What's the used Fiat 500 hatchback like?
The modern Fiat 500 reinvents one of the most iconic cars of the late 1950s and 1960s, in much the same way that BMW did with the Mini. Cute styling, a vibrant personality and lots of kerb appeal have made it a surefire hit on both the new and the used car market.
The 2020 facelift brought in a 1.0-litre mild-hybrid engine. You can’t plug it in, and it can’t travel on electric power alone. Instead, the naturally aspirated 1.0-litre three-cylinder petrol engine has a tiny electric motor and a minuscule lithium-ion battery to help share the effort. There's also a 68bhp 1.2 petrol engine that's available exclusively with an automatic gearbox.
Basically, there are three trim levels to choose from: Pop, Popstar and Lounge. In later models, Sport replaced Popstar. The entry-level Pop models come with LED day-running-lights, Fiat's Uconnect infotainment system with USB connectivity, and height-adjustable steering wheel, while upgrading to the limelight and the Pop Star trim will see the additions of air conditioning and rear splitting seats. The range-topping Lounge models come with luxuries such as a fixed panel glass roof, rear parking sensors, fog lights, a DAB radio and Bluetooth all included as standard.
The Abarth models are a slightly different breed and, as you might expect, come with all the sporting pretensions expected from a hot-hatch-cum-track-day-special.

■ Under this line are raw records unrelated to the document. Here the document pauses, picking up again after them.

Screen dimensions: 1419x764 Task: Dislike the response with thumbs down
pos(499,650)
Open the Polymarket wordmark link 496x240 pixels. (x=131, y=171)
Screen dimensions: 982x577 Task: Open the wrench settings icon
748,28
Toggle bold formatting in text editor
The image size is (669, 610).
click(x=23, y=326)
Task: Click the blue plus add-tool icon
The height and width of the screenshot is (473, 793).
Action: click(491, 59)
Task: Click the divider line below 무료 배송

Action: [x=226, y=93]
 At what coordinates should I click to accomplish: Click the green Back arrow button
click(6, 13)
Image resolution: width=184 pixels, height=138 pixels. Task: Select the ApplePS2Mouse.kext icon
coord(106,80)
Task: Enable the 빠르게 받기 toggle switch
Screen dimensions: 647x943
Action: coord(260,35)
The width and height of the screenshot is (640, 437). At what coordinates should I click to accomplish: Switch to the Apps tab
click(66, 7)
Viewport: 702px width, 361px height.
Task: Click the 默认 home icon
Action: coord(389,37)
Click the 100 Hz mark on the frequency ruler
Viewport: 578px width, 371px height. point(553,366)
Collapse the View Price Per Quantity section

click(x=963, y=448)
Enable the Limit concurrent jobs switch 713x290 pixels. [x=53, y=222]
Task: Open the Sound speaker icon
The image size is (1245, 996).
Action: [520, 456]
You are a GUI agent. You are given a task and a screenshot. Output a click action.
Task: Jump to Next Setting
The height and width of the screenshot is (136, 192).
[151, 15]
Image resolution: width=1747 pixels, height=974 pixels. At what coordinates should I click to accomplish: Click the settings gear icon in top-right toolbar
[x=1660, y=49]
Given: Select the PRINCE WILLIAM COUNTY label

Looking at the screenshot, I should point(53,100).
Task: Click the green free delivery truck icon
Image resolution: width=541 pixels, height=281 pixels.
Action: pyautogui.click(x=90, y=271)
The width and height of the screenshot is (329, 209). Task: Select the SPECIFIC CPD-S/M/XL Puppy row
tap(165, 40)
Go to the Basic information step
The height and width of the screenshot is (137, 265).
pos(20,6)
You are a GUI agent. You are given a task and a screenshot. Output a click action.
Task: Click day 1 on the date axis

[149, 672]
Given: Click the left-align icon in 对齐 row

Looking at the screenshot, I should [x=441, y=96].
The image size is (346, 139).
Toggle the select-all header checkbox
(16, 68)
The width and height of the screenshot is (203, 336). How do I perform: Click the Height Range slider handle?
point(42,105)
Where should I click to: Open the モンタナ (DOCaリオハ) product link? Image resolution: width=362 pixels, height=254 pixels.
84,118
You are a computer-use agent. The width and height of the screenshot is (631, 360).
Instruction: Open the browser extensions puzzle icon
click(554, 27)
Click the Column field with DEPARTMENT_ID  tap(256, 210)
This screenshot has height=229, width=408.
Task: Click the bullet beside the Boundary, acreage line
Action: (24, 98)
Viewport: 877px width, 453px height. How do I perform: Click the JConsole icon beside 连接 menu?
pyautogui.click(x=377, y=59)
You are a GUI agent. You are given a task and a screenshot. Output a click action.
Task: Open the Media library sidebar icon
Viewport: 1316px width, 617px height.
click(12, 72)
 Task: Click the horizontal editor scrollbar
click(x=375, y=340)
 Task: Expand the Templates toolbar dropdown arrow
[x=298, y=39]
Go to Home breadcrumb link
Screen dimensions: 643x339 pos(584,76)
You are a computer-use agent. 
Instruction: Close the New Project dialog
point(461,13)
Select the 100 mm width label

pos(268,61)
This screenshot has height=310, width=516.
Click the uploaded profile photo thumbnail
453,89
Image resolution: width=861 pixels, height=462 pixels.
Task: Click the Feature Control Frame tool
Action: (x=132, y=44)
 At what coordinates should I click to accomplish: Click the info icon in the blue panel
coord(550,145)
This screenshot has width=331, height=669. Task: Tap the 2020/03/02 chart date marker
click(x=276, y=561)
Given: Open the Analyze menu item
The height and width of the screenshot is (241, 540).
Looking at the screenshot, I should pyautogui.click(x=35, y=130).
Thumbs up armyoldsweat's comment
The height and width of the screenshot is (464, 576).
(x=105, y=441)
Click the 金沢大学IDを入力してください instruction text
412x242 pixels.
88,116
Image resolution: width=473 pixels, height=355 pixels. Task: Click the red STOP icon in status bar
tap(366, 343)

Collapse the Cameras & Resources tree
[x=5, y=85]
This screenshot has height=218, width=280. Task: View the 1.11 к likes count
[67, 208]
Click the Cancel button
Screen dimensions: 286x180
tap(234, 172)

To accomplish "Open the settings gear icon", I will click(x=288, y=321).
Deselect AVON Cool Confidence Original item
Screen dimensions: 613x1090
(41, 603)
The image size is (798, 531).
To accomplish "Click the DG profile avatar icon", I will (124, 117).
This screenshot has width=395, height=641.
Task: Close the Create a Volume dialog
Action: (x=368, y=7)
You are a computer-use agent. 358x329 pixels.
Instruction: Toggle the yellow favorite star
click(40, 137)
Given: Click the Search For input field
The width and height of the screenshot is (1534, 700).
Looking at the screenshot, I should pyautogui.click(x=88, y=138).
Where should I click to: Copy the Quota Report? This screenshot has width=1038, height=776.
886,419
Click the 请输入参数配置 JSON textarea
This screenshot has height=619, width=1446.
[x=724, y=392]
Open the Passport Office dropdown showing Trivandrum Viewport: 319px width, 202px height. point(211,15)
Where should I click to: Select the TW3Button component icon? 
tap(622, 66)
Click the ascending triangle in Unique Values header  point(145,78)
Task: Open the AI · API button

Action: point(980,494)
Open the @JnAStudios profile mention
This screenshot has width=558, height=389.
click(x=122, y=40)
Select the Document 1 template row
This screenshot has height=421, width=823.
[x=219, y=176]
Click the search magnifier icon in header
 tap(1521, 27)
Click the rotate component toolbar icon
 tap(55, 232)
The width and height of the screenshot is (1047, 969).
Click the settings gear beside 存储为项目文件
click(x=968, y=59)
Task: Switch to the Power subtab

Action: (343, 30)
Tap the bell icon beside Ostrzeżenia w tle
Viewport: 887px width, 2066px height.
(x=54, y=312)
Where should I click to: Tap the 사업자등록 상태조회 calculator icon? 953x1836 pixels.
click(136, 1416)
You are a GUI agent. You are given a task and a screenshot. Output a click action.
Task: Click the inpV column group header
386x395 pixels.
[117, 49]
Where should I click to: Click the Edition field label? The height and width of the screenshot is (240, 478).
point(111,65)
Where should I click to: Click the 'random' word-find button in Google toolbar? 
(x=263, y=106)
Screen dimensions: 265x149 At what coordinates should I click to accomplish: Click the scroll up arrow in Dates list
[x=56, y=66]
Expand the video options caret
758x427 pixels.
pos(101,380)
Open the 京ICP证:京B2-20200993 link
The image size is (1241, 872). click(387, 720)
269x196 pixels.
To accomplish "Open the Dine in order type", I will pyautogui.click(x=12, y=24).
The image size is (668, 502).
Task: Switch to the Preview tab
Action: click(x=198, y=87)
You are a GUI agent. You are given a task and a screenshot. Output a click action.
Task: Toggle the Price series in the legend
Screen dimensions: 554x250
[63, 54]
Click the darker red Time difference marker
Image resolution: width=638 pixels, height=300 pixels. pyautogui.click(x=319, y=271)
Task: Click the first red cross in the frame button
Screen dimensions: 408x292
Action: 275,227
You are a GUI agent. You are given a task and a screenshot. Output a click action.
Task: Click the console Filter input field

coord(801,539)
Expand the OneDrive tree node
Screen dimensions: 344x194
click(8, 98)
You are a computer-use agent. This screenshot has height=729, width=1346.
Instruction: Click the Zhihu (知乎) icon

The Twinair engine is a bit of a mixed bag, providing character but needing to be revved and therefore becoming rather thirsty and noisy. The 1.2 is our favourite mix of punch and economy, while the diesel unit feels a little heavy in the pert 500. The later hybrid feels pretty much like the regular 1.2 on the road, with no noticeable gains in performance.
The modern 500 is bigger than the original, but it's still very compact by today's standards. There's good passenger space in the front, but the back is cramped for adults. The boot isn't great, either; it's bigger than that of the Mini but nowhere near as good as the Volkswagen Up's. That car is also more practical in other ways, too, because it's also produced in five-door form.